■ Exercise prompt:
Arrange the records below as a two-column CSV with the headers input and output. Start at the line that contains "Describe the element" and stop after the line that contains "at that location.". Give one row per record, with each field in quotes and any line breaks changed to spaces, and leave out the pictures.

■ Entries supplied:
···
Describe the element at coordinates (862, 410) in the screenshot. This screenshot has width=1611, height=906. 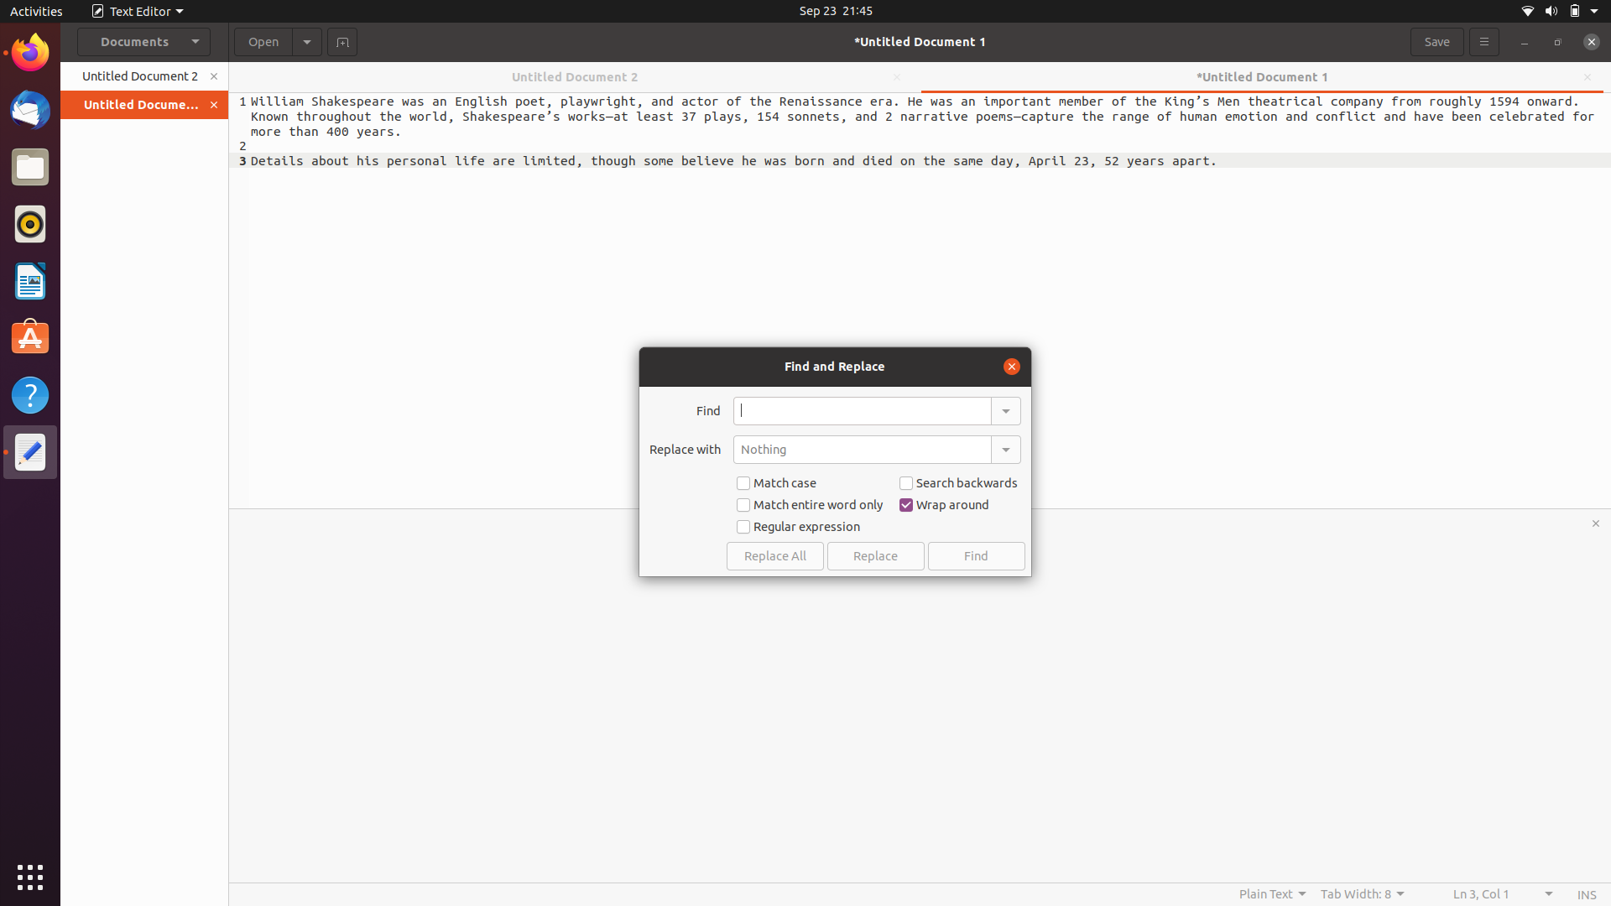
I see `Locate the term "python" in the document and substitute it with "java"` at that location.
···
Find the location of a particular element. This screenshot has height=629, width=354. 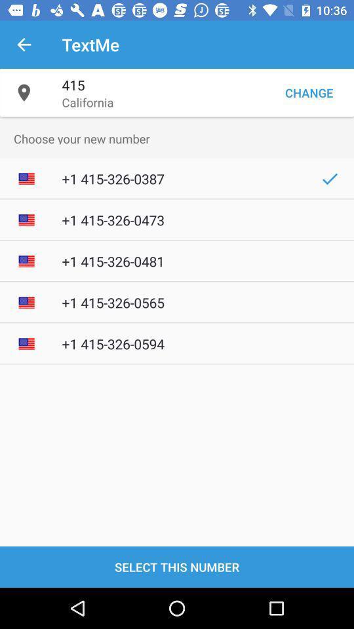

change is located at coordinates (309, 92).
···
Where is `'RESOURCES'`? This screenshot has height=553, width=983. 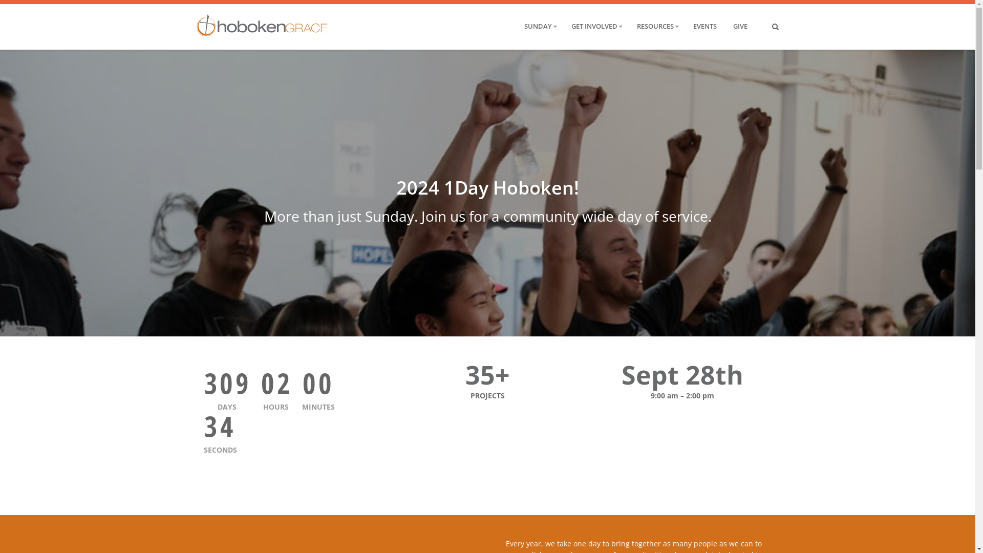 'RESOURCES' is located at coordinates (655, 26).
···
■ Exercise response:
input,output
"Describe the element at coordinates (862, 410) in the screenshot. This screenshot has width=1611, height=906.","I see `Locate the term ""python"" in the document and substitute it with ""java""` at that location."